未曽有の新型コロナウイルスパンデミック、医師の働き方改革、そして超高齢化社会…


大きな変化への対応に救急医療はしばしば翻弄され、時に迷走し、破綻へと追い込まれることもあります。


それを回避するためには

シンプルな基本姿勢を徹底する」

この戦略に尽きます。


この複雑な方程式に対して私たちの目指す解は、

立場を問わず、ただ困っている人に率先して手を差し伸べる義務を持つ」


私たちはnoblesse obligeの理念を診療・研究・教育の軸とします。

診療

「臓器」を救うから「人」を救うへ ―マエストロ的診療―

医学的知見が深くなるにつれ、各臓器別診療は加速度をもって進んでいます。

その各臓器の中でさえもセクショナリズムが浸透していく中、救急診療は臓器を横断的に診療する、全身を診る数少ない診療科となりつつあります。

救急患者は、多発外傷や敗血症など、臓器をまたぐ多臓器の機能障害を有する人が多く存在します。人全体を診て異常に速やかに対処し、その人に苦痛を与えている障害臓器を診ていく診療をいたします。

専門的な「臓器」治療を“繋いで”「人」全体を治す。

オーケストラの指揮者のような診療にこだわりたいと考えます。


多彩な救急診療に対応 ―型を持たないブルース・リー的診療―

救急医療システムには、集中治療型・ER型・各科相乗り型などがあります。

一方、必要とされる救急医療人材は、各病院の地域での位置づけやスタッフの内訳、地域住民の特性、世相などにより全く異なります。

困っている人に“率先して”手を差し伸べる“義務”をモットーとし、型を決めず、逆にいかなる型も操れて、与えられた状況・環境に柔軟に対応できる診療をしたいと考えます。

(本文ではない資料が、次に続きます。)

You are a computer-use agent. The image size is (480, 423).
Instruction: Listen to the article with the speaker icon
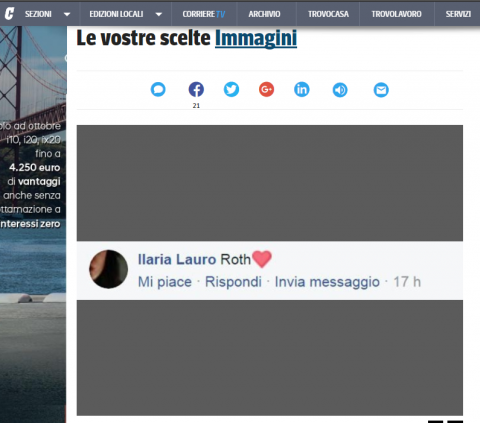[x=340, y=90]
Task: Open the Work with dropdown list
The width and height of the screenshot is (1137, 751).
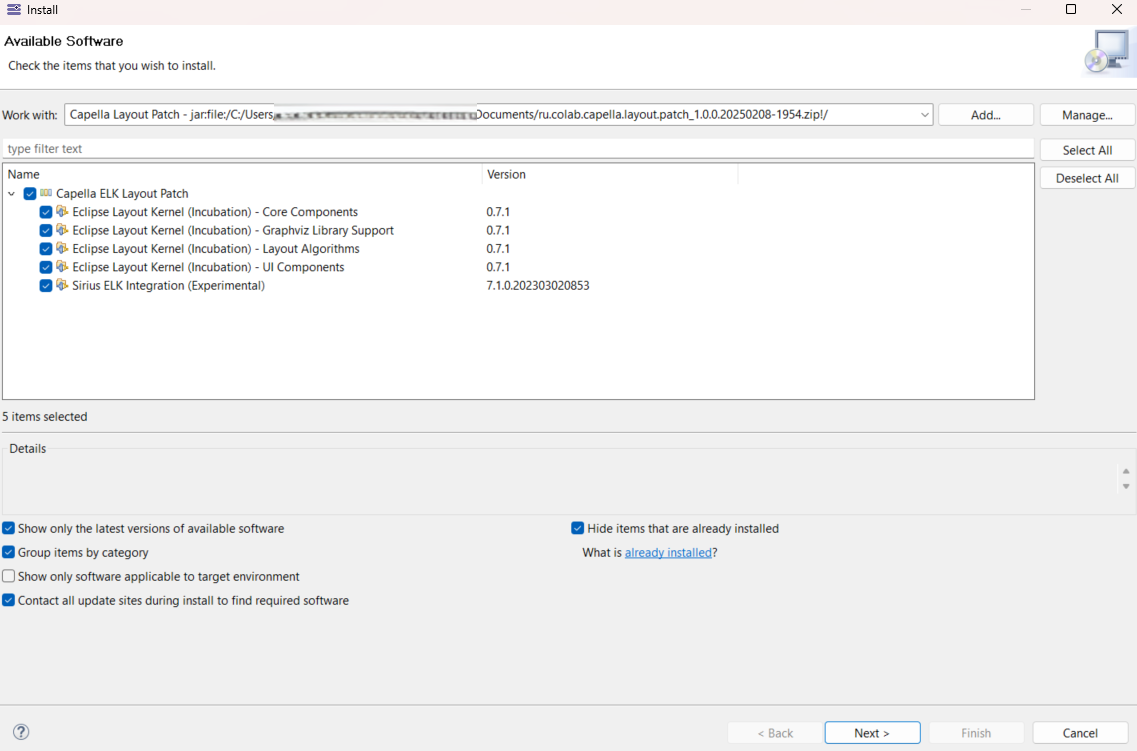Action: click(x=924, y=115)
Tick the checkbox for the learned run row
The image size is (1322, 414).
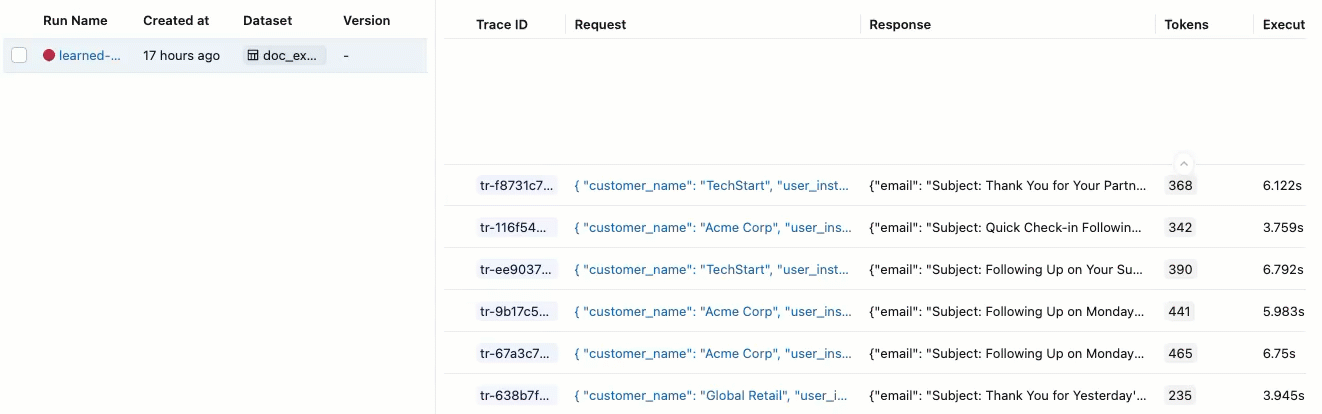click(19, 56)
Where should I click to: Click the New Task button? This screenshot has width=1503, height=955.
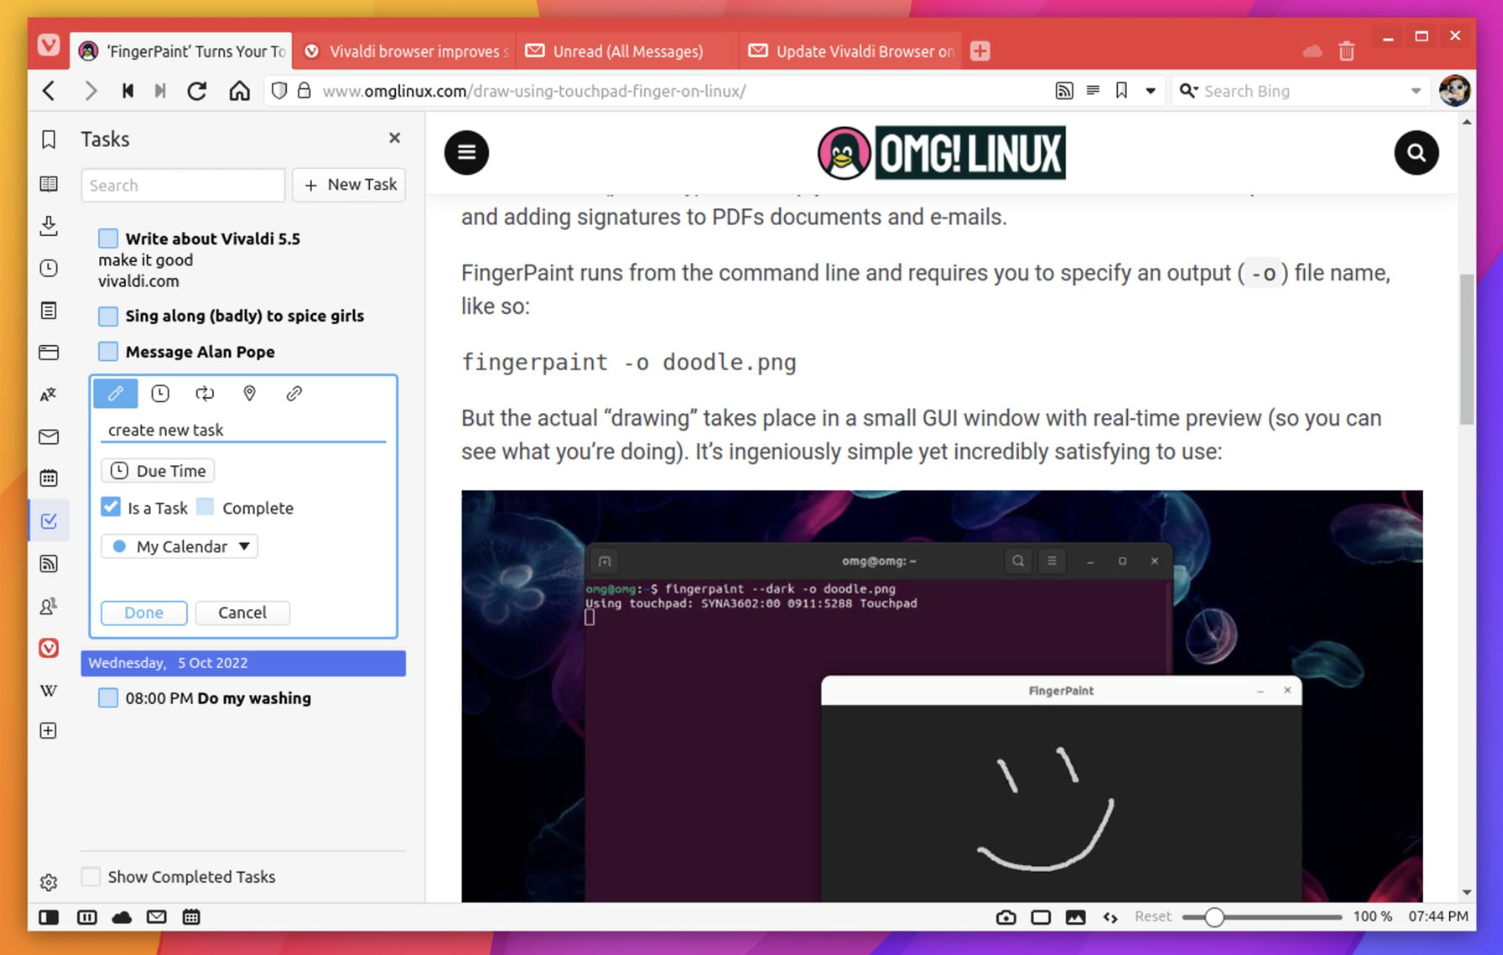[350, 185]
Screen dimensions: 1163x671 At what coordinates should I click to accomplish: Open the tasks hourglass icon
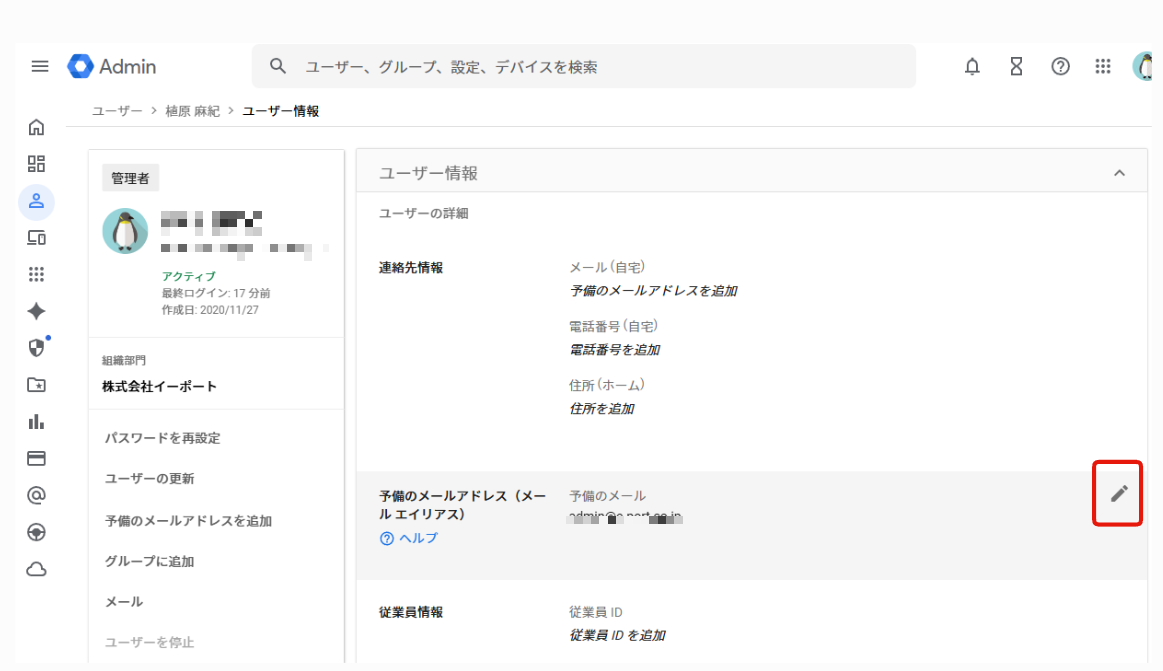click(x=1016, y=67)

ドクターカーを含めた病院前診療から集中治療までをシームレスに行う一貫した救急診療を行います。


断ることは「いたしません」―Noと言わないドクターX的診療―

苦しむ患者さんとその方々を搬送する救急隊員にとって、一番の不幸は搬送する病院がないことです。

行き場を失い困り果てた患者と救急隊員のため、当院に救う機能が残されている限り、救急搬送を断ることは「いたしません」

私たちはPerfect Response of Ambulatory Demandを追求していきます。

研究

現場の声から拾い上げた疑問や困っていることを解決するために、我々は以下の研究を行います。


①救急隊の疑問・悩み解決

1.心肺蘇生患者搬送時の救急隊離脱のタイミングの検討

2.胸骨圧迫時の換気量と神経学的予後

3.超高齢化社会におけるDNARの取り扱いの検討


②看護師・医師の負担軽減

1.救急外来・災害での自動トリアージシステム


③研修医の不安解消

1.救急診療遠隔教育システム


④各診療科の働き方改革支援

1.救急患者の遠隔診療システム


⑤患者、患者家族のハッピーのために

1.非侵襲的交感神経活動測定と患者予後

2.心肺蘇生後症候群回避の研究

3.敗血症性心筋症の機序解明と介入方法の検討

教育

教科書で学べない「臨場感」重視

救急の醍醐味は、臨場感の一言だと思います。

臨場感は教科書ではなく、実際の症例でしか得られません。

実際の診察や治療は教科書のようにスムーズにいくことはほとんどありません。

スムーズにいかないことを反省し検討し、学ぶ毎日です。

とにかく、患者さんに触れることから始めましょう。

どんな患者さんからも、必ず学びが1つ以上あります。

raw caseを素材に、カンファレンスや論文をレビューしながら、教育をします。


「森」を診て、「土壌」を診て、「木」を診る

全身を診て、全身を管理できる教育をします。

バイタルサインの安定化のエキスパートとなれるような教育をします。

それは、単なる流れ作業であってはならないと思っています。

技術も重要ですが、救急医は「判断こそすべて」だと思います。

意識、呼吸、循環、体温の生理学的背景から、急性期患者を診療できる

教育を重視します。


専門医の速やかな取得

専門研修基幹施設認定を取得し、名ばかりではない実のある救急専門医を育てます。

一施設での経験に限界がある場合は多施設と連携し、速やかな専門医取得を約束します。


臨床に直結する大学院での研究姿勢

研究に従事すると、臨床における学習の機会が減ってしまうのではないかという不安があるかもしれません。

研究は本来の特性から、壁に直面することの連続です。

予測した結果が得られない場合、他のアプローチや違う解釈を考え、苦悩しながら進んでいきます。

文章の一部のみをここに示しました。